Investigações começaram há um ano – As investigações da Corregedoria da Polícia Civil começaram há um ano. Nesse período, os agentes monitoraram a instalação de máquinas eletrônicas de cartões de crédito no mercado clandestino das apostas. Segundo a polícia, empresas faziam a instalação, manutenção e treinamento dos anotadores do jogo do bicho.

Segundo a polícia, um homem que seria responsável por fornecer e distribuir os talões usados por anotadores do jogo do bicho no Rio foi localizado numa gráfica em Pernambuco.

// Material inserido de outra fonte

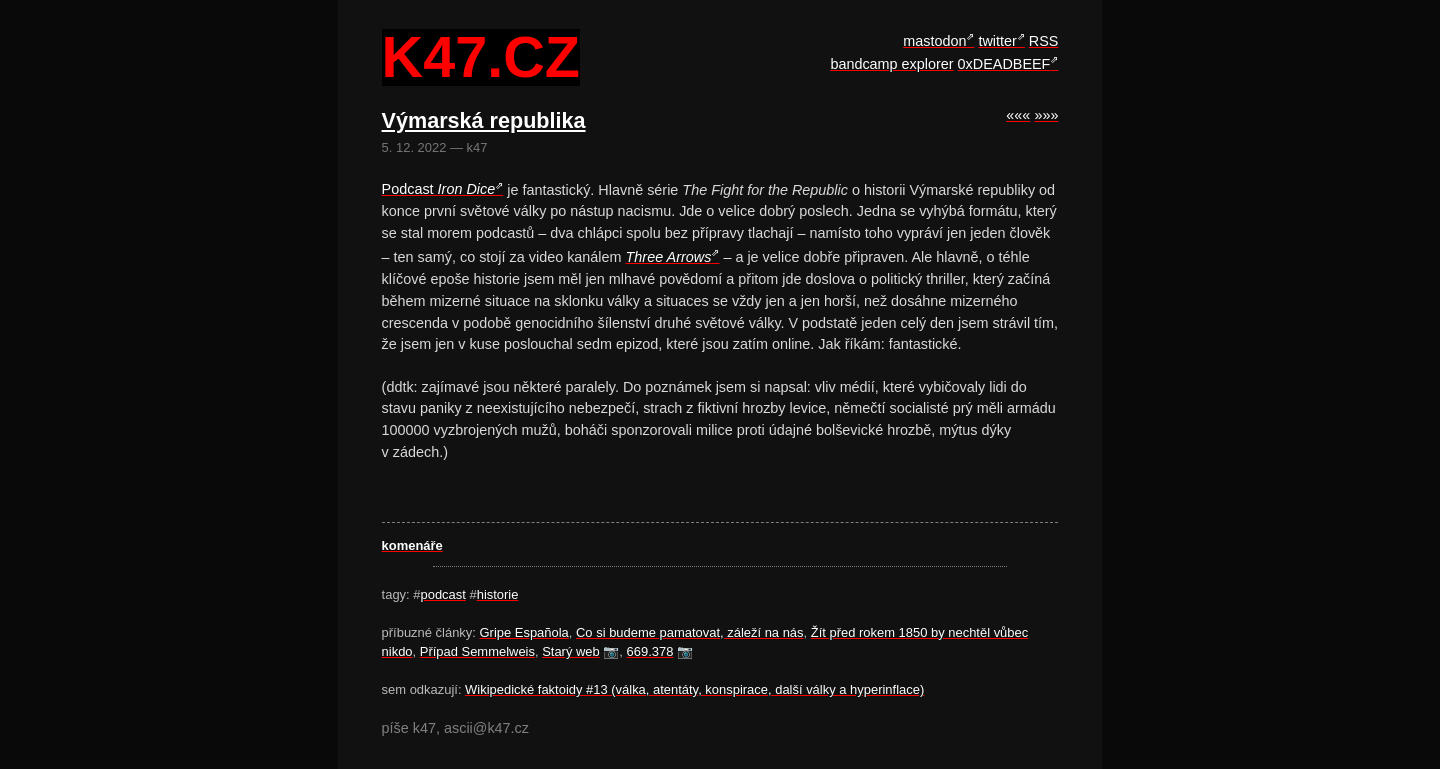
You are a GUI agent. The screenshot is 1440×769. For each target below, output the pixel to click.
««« (1018, 115)
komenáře (412, 545)
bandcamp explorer (891, 64)
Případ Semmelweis (477, 651)
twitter (997, 41)
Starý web (571, 651)
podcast (442, 594)
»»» (1046, 115)
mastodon (934, 41)
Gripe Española (524, 632)
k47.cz (481, 58)
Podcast (439, 189)
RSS (1044, 41)
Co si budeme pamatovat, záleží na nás (690, 632)
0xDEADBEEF (1004, 64)
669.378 (650, 651)
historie (498, 594)
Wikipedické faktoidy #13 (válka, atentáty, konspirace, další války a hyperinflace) (694, 689)
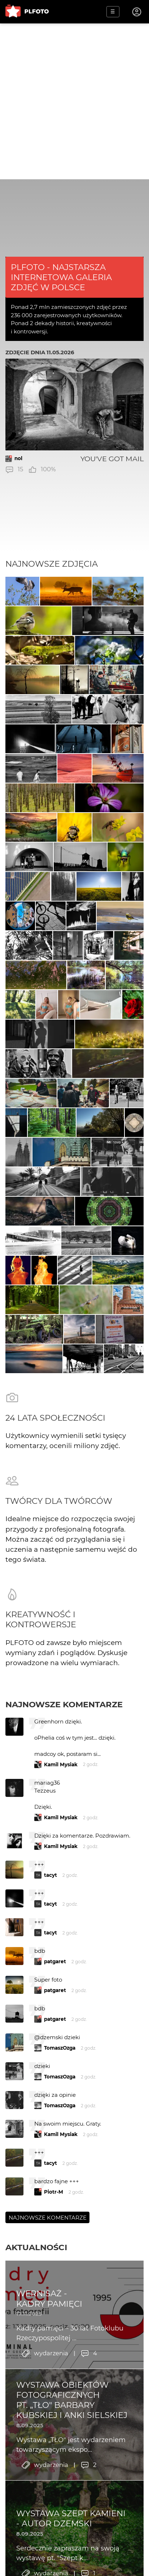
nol (18, 458)
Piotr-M (53, 2192)
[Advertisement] (74, 101)
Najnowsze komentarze (64, 1704)
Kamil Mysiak (61, 1764)
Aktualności (36, 2247)
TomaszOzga (59, 2048)
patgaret (55, 1961)
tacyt (50, 1875)
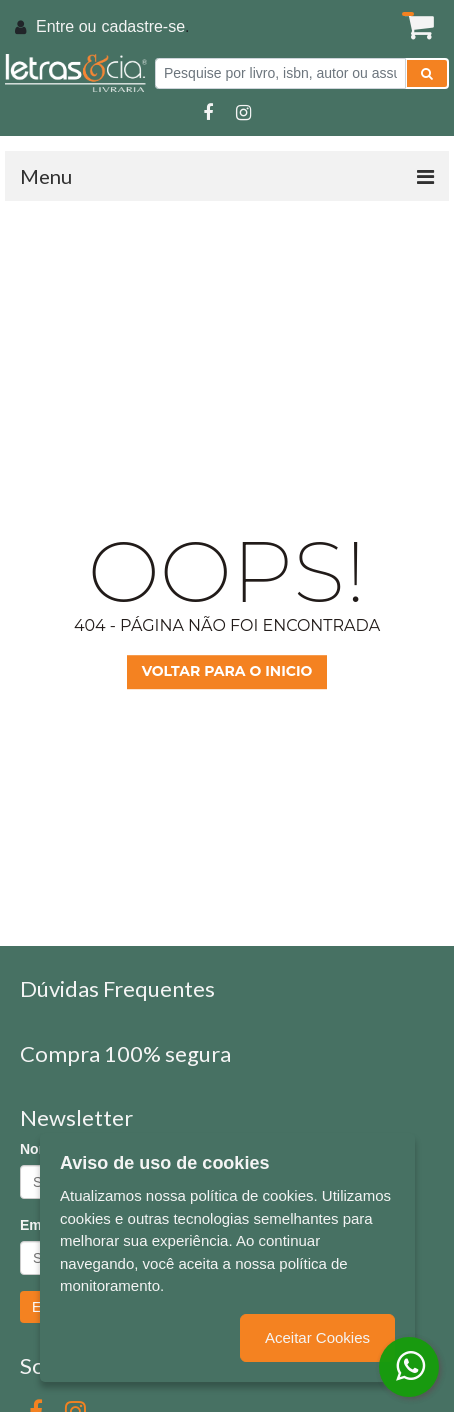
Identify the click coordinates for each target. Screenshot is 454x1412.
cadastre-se (143, 26)
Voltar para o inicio (227, 671)
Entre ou (66, 26)
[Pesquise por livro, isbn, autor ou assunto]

Ele e a dona da gráfica tiveram mandados de prisão expedidos pela Justiça.

Entre os alvos da operação estão integrantes de escolas de samba e policiais civis e militares.

Agentes chegaram de rapel em cobertura – Em uma cobertura que seria de um contraventor, na Avenida Atlântica, em Copacabana, na Zona Sul do Rio, os agentes desceram de rapel do helicóptero da Polícia Civil. Eles também estão no barracão da Beija-Flor, na Cidade do Samba, Zona Portuária, onde fazem uma varredura. Em Teresópolis, na Região Serrana, as buscas acontecem num hotel fazenda.